What is being asked: Please write out each entry below exactly as it appears.

[Dataset entries]
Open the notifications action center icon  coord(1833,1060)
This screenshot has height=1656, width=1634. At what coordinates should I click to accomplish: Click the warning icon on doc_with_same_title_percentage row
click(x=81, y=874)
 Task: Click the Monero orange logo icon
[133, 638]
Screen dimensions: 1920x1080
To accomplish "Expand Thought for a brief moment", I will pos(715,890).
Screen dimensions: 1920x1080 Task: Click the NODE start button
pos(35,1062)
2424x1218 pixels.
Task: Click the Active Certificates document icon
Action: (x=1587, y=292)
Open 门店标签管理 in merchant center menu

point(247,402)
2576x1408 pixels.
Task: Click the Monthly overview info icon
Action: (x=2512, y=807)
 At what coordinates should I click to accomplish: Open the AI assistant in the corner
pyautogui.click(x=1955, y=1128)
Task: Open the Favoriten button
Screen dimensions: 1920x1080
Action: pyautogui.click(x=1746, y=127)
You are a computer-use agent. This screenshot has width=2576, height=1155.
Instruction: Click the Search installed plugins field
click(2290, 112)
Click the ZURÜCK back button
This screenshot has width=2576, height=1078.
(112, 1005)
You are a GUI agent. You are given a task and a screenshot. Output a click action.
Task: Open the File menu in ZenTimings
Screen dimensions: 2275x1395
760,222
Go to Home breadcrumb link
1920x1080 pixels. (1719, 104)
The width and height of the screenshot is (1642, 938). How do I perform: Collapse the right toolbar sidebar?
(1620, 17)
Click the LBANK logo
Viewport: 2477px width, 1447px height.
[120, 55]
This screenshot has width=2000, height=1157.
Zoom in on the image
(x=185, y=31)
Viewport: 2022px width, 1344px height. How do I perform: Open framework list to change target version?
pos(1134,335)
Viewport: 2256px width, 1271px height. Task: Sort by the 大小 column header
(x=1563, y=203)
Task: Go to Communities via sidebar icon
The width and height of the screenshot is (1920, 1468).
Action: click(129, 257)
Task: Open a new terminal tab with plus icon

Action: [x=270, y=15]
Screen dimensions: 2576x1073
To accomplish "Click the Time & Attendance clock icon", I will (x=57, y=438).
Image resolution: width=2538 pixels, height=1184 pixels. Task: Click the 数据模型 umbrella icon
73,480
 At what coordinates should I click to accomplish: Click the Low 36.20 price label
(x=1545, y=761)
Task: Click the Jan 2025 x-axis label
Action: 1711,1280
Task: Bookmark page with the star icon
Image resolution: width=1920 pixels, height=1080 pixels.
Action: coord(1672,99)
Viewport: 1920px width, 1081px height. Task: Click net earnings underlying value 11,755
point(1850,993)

Output for this task:
Open the notifications action center icon  coord(1833,1060)
This screenshot has height=1656, width=1634. At what coordinates should I click to accomplish: Click the warning icon on doc_with_same_title_percentage row
click(x=81, y=874)
 Task: Click the Monero orange logo icon
[133, 638]
Screen dimensions: 1920x1080
To accomplish "Expand Thought for a brief moment", I will pos(715,890).
Screen dimensions: 1920x1080 Task: Click the NODE start button
pos(35,1062)
2424x1218 pixels.
Task: Click the Active Certificates document icon
Action: (x=1587, y=292)
Open 门店标签管理 in merchant center menu

point(247,402)
2576x1408 pixels.
Task: Click the Monthly overview info icon
Action: (x=2512, y=807)
 At what coordinates should I click to accomplish: Open the AI assistant in the corner
pyautogui.click(x=1955, y=1128)
Task: Open the Favoriten button
Screen dimensions: 1920x1080
Action: pyautogui.click(x=1746, y=127)
You are a computer-use agent. This screenshot has width=2576, height=1155.
Instruction: Click the Search installed plugins field
click(2290, 112)
Click the ZURÜCK back button
This screenshot has width=2576, height=1078.
(112, 1005)
You are a GUI agent. You are given a task and a screenshot. Output a click action.
Task: Open the File menu in ZenTimings
Screen dimensions: 2275x1395
760,222
Go to Home breadcrumb link
1920x1080 pixels. (1719, 104)
The width and height of the screenshot is (1642, 938). How do I perform: Collapse the right toolbar sidebar?
(1620, 17)
Click the LBANK logo
Viewport: 2477px width, 1447px height.
[120, 55]
This screenshot has width=2000, height=1157.
Zoom in on the image
(x=185, y=31)
Viewport: 2022px width, 1344px height. How do I perform: Open framework list to change target version?
pos(1134,335)
Viewport: 2256px width, 1271px height. Task: Sort by the 大小 column header
(x=1563, y=203)
Task: Go to Communities via sidebar icon
The width and height of the screenshot is (1920, 1468).
Action: click(129, 257)
Task: Open a new terminal tab with plus icon

Action: [x=270, y=15]
Screen dimensions: 2576x1073
To accomplish "Click the Time & Attendance clock icon", I will (x=57, y=438).
Image resolution: width=2538 pixels, height=1184 pixels. Task: Click the 数据模型 umbrella icon
73,480
 At what coordinates should I click to accomplish: Click the Low 36.20 price label
(x=1545, y=761)
Task: Click the Jan 2025 x-axis label
Action: 1711,1280
Task: Bookmark page with the star icon
Image resolution: width=1920 pixels, height=1080 pixels.
Action: coord(1672,99)
Viewport: 1920px width, 1081px height. Task: Click net earnings underlying value 11,755
point(1850,993)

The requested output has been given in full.